On 2/7/10 5:29 PM, Patrick Georgi wrote:
Then, there are design questions: this libm is made for userland, with a kernel expected to provide support if anything goes wrong. How does the math library cope with FPU exceptions? Does it at all?
I have to second that
There are also concerns of size (I didn't check, but the libm is easily as large as the rest of libpayload, incl. its drivers). I'm not worried too much about it, but maybe others are?
It increases code size of libpayload roughly by a factor of five.. That's an incredible amount of code.
The code is unfortunately not quite clean and not really adapted to libpayload either.
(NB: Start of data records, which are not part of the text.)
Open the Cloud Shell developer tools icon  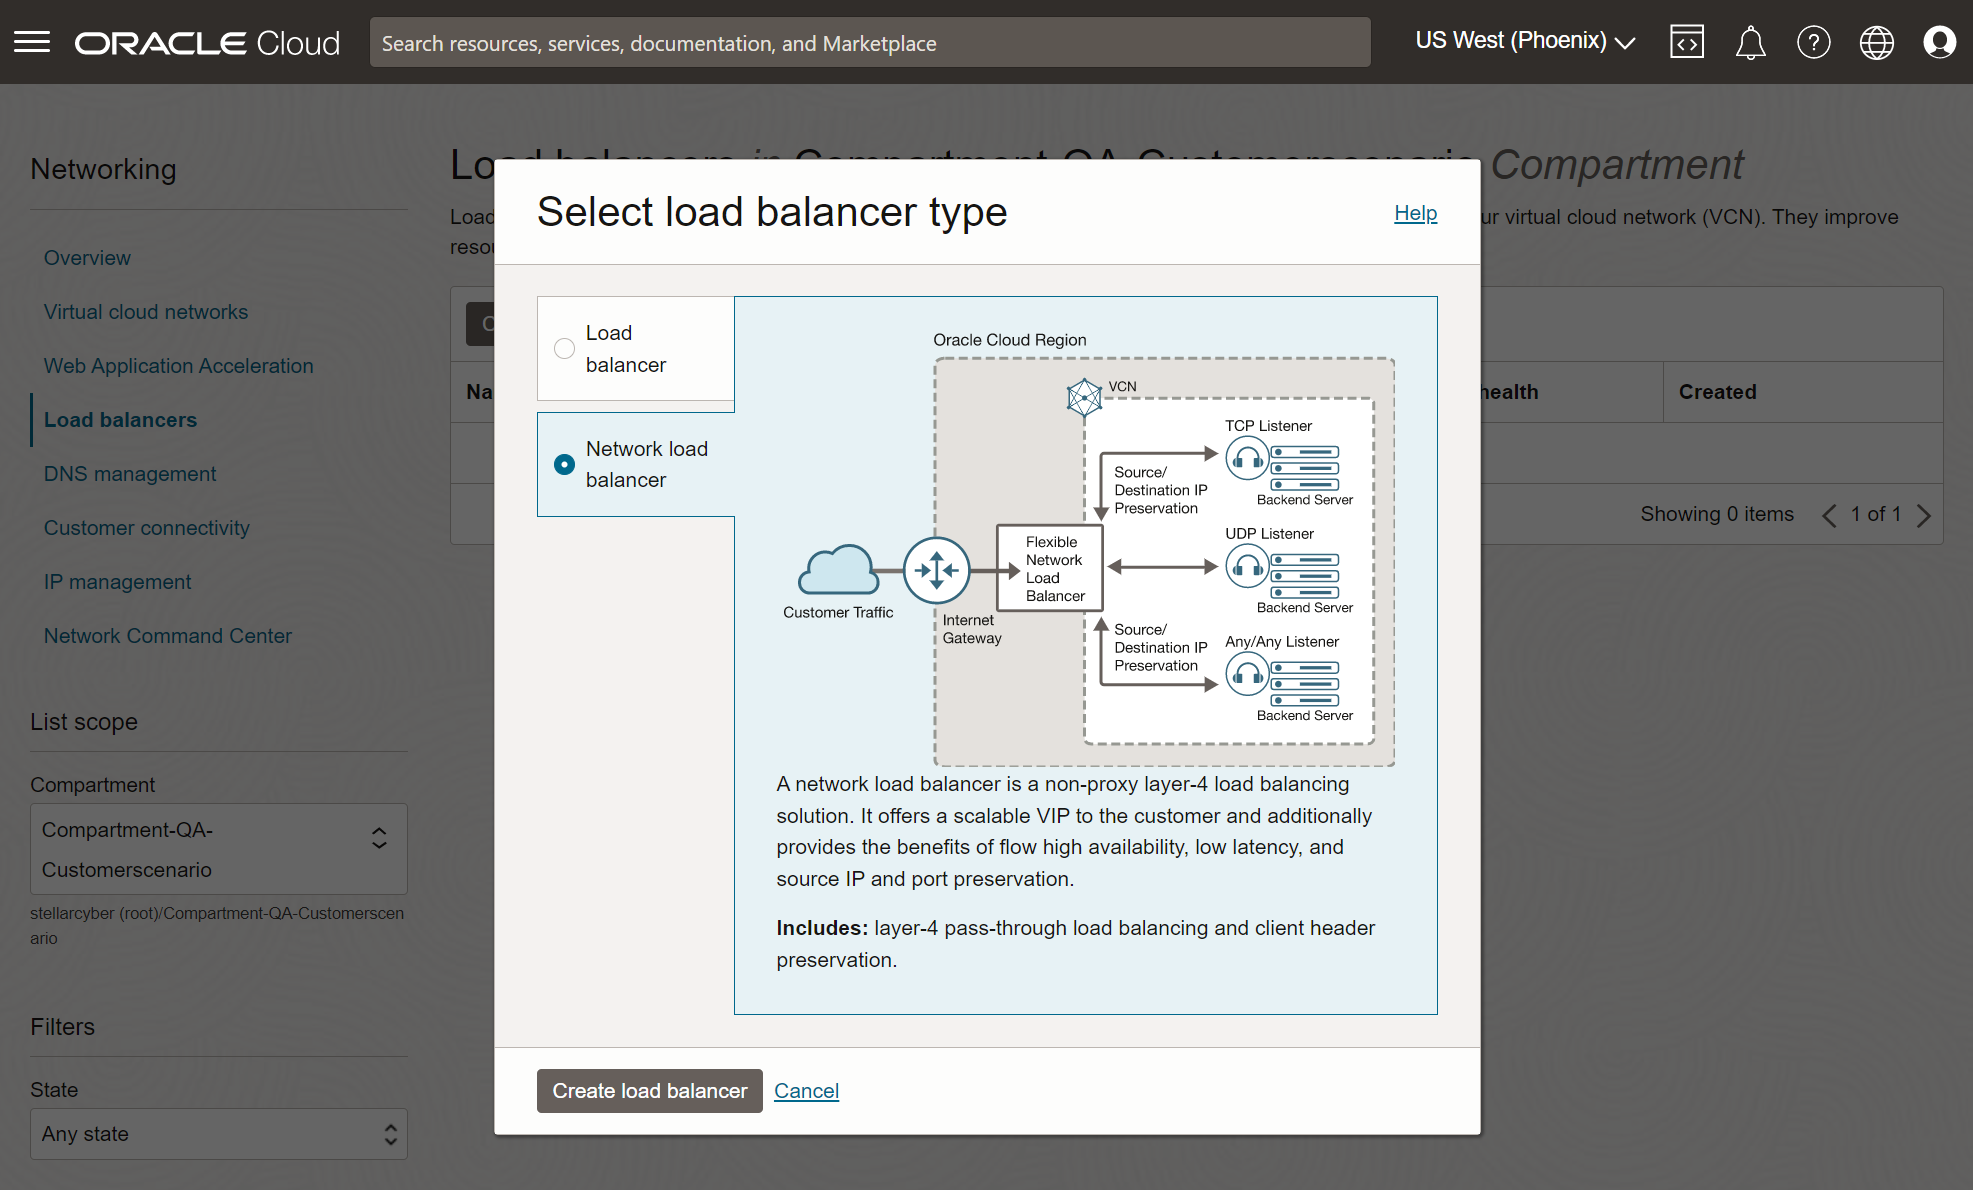1686,42
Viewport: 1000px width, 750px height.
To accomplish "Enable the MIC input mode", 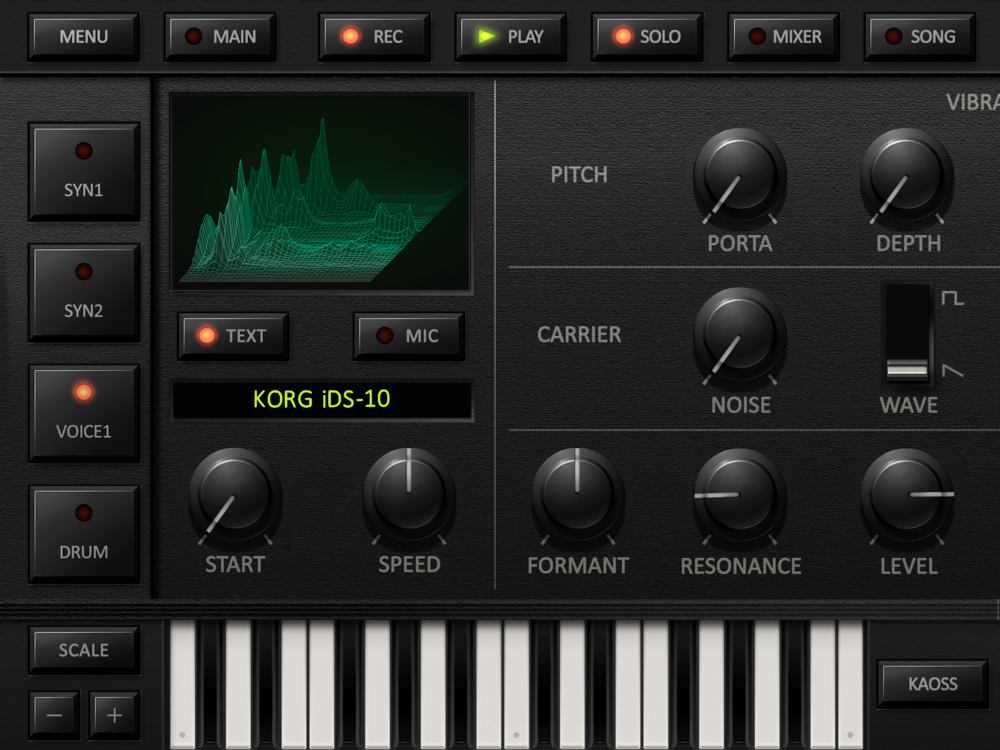I will pyautogui.click(x=409, y=335).
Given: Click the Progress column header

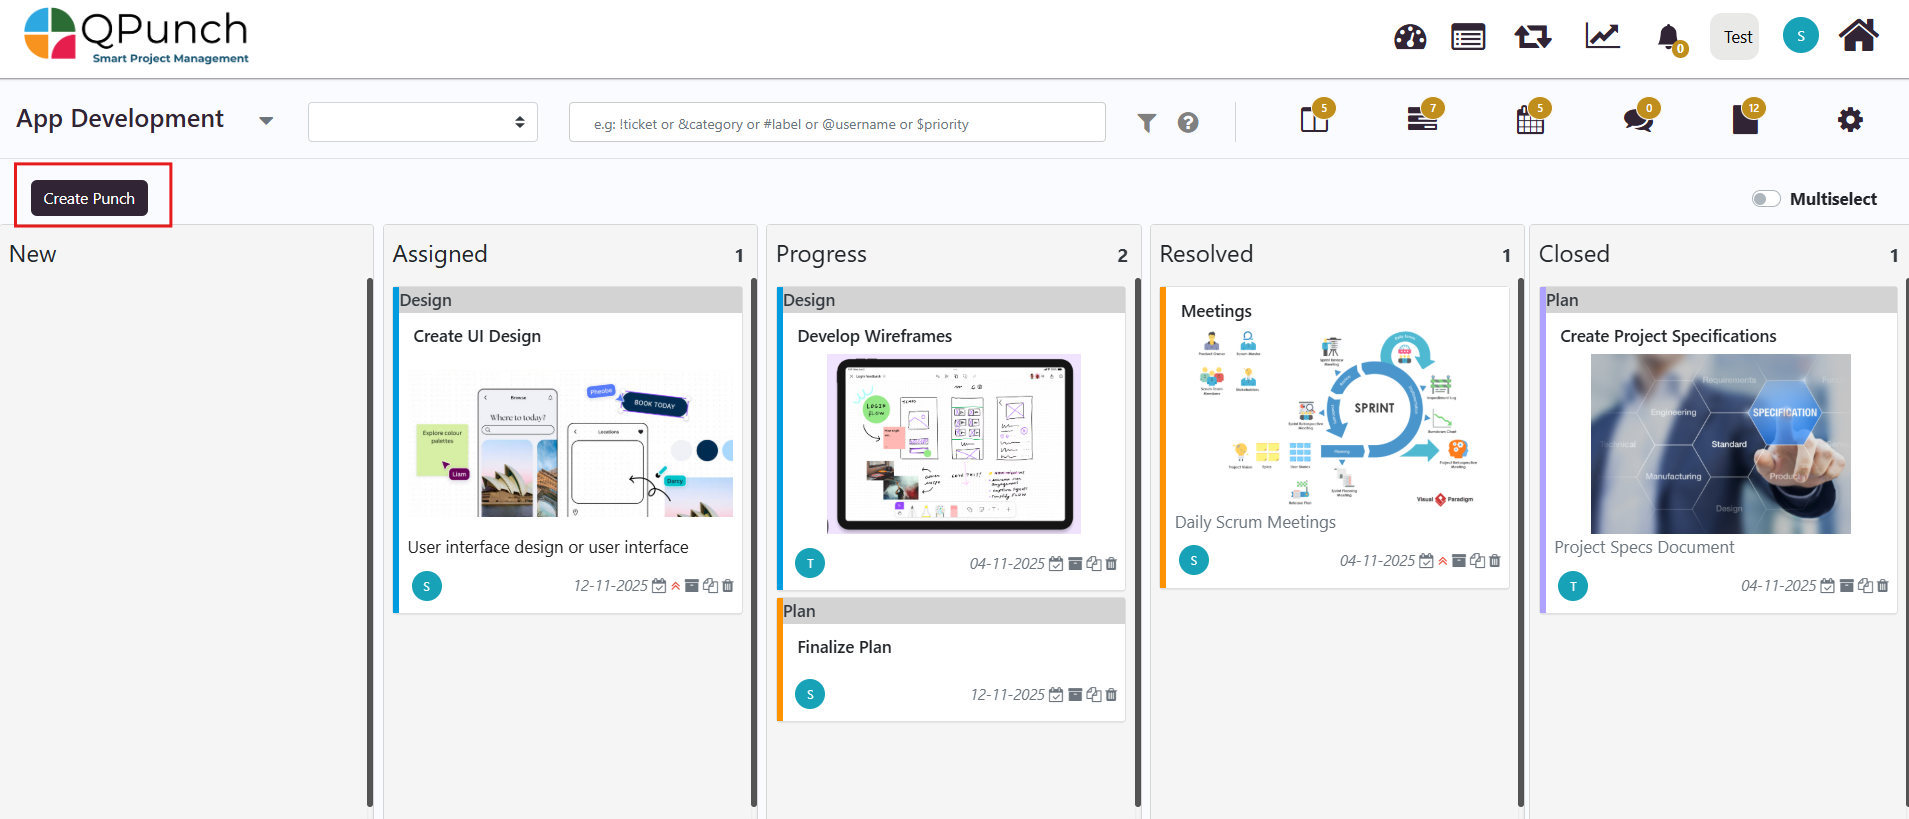Looking at the screenshot, I should point(821,255).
In fact, it looks like the BSD sources have mostly been just untarred in the libpayload directory.
A few checks show
- string.h provides functions like ffs() which is never defined - string.h provides prototypes for many functions that are still listed in libpayload.h, like memcpy, memcmp etc - none of the new includes have doxygen comments - the includes introduce many new and undocumented preprocessor flags, like __BSD_VISIBLE and __XPG_VISIBLE that might - ctype.h implements a whole bunch of functions in a .h file. - those functions already exist in ctype.c - lots of odd undocumented functionality like several setjmp implementations - mc68881 assembler versions of math functions?!? - man pages under libm/man? - source files under libm/src - rcsids? - patch to readline() breaks existing code out there - code introduces a couple of warnings with our reference toolchain, which will cause some payloads to break because they use -Werror.
Roughly I think that this approach of adding code to libpayload is not preferrable. It would be much nicer to see that those functions used by tinyscheme are chosen carefully, be added to libpayload in minimal implementations and commented in the same style we commented all the rest of libpayload.